*** Opening Information provided ***

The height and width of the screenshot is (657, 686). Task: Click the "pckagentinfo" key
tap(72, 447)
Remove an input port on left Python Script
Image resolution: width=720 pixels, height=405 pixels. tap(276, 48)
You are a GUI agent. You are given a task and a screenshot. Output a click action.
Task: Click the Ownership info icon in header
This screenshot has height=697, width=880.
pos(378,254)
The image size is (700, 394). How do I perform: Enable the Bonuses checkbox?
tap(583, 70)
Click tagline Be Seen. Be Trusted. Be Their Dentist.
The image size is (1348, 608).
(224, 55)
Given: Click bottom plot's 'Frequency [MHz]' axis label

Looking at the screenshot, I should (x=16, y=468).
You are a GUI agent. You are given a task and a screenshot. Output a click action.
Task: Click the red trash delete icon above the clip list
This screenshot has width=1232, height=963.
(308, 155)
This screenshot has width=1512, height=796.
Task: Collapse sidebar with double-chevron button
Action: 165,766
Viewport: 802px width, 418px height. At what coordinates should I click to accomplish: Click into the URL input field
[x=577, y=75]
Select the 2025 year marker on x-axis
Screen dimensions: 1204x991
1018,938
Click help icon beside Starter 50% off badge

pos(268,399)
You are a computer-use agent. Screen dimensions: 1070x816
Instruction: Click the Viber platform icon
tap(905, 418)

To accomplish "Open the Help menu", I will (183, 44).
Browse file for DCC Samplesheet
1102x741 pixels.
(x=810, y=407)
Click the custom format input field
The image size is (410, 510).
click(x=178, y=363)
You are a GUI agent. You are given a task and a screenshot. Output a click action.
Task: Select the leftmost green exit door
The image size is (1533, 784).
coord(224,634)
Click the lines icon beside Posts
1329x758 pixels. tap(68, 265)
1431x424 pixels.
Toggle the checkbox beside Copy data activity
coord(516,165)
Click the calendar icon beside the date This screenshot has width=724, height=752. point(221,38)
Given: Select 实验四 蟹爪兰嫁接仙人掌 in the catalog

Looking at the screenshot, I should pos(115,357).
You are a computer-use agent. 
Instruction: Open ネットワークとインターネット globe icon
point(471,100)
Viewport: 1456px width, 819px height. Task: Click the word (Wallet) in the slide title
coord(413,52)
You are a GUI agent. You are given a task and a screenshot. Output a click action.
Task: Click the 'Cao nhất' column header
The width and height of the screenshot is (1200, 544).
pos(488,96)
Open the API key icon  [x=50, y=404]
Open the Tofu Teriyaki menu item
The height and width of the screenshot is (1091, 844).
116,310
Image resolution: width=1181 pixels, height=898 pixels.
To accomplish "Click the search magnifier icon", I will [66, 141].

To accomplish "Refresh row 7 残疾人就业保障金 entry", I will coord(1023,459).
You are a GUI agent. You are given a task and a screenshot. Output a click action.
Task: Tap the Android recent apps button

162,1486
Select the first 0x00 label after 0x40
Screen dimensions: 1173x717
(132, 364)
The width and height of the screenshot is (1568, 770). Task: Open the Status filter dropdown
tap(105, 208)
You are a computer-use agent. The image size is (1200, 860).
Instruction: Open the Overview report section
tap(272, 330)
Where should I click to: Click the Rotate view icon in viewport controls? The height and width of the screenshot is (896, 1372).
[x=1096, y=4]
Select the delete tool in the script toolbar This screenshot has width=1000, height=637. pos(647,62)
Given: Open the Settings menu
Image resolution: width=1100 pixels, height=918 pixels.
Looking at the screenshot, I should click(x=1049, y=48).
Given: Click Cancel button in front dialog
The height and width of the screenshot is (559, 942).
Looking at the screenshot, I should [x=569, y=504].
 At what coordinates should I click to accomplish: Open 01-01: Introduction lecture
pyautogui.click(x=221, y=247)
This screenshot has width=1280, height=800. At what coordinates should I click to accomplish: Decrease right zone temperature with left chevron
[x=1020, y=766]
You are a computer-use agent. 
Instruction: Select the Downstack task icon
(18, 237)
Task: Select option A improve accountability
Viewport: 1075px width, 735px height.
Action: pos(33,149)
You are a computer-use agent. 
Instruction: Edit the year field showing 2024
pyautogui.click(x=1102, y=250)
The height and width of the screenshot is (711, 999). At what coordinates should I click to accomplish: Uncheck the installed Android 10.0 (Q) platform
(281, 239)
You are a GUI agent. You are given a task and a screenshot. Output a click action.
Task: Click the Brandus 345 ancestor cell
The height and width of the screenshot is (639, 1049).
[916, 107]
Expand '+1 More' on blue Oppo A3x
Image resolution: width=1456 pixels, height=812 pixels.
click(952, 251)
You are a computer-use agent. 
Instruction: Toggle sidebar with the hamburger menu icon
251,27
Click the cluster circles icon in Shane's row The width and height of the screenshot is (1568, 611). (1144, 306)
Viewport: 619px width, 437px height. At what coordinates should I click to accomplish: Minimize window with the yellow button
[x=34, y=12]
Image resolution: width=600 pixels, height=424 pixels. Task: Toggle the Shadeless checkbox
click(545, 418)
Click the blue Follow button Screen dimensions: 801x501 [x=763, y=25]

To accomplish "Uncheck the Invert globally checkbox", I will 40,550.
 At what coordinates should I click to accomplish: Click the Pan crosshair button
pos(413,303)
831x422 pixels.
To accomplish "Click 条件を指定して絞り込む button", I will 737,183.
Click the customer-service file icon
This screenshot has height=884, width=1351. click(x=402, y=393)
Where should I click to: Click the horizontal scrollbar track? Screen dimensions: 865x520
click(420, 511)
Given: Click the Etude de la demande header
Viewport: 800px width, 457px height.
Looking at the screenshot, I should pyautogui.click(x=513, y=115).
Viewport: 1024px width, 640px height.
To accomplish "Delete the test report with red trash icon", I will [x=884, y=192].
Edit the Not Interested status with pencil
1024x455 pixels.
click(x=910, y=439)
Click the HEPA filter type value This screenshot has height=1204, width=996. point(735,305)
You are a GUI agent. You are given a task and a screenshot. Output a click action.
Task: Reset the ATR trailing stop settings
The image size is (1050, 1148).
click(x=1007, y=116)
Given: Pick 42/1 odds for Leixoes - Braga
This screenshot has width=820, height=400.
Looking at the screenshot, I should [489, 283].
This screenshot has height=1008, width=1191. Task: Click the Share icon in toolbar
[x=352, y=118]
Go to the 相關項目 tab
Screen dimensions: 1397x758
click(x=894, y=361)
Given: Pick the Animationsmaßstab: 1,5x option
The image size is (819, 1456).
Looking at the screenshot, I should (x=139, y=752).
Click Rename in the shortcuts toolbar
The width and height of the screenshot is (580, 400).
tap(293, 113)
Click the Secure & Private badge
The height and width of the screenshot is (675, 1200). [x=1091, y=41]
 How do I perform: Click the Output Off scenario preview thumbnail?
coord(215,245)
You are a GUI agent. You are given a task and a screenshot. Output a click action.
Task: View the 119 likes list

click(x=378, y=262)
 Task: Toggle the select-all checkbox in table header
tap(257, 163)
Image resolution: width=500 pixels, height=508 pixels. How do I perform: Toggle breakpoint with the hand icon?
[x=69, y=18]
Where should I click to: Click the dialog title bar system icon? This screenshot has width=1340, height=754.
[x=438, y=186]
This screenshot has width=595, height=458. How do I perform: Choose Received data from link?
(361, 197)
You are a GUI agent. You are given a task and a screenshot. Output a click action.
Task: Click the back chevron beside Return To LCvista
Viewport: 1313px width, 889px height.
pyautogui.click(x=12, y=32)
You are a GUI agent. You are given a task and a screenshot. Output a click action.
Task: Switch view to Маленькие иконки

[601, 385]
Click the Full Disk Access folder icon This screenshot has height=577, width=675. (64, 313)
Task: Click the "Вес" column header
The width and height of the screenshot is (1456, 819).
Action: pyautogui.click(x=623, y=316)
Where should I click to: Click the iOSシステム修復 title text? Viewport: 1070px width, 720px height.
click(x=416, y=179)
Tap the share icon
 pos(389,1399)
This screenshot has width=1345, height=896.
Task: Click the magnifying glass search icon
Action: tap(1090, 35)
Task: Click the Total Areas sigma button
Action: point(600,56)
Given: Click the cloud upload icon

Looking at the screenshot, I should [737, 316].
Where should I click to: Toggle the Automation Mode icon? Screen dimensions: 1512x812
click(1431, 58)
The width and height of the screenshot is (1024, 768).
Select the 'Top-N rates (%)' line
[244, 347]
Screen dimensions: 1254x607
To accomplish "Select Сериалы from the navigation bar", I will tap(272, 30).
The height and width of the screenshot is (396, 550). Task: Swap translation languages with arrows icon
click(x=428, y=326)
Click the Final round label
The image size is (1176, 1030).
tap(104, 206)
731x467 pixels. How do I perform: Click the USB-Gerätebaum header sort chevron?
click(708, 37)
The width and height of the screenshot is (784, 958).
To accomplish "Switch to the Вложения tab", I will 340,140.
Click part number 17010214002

*** Closing Information provided ***

From the records above, how many lines include the word "blue"? Only the number is wanted.

■ **Response area**
2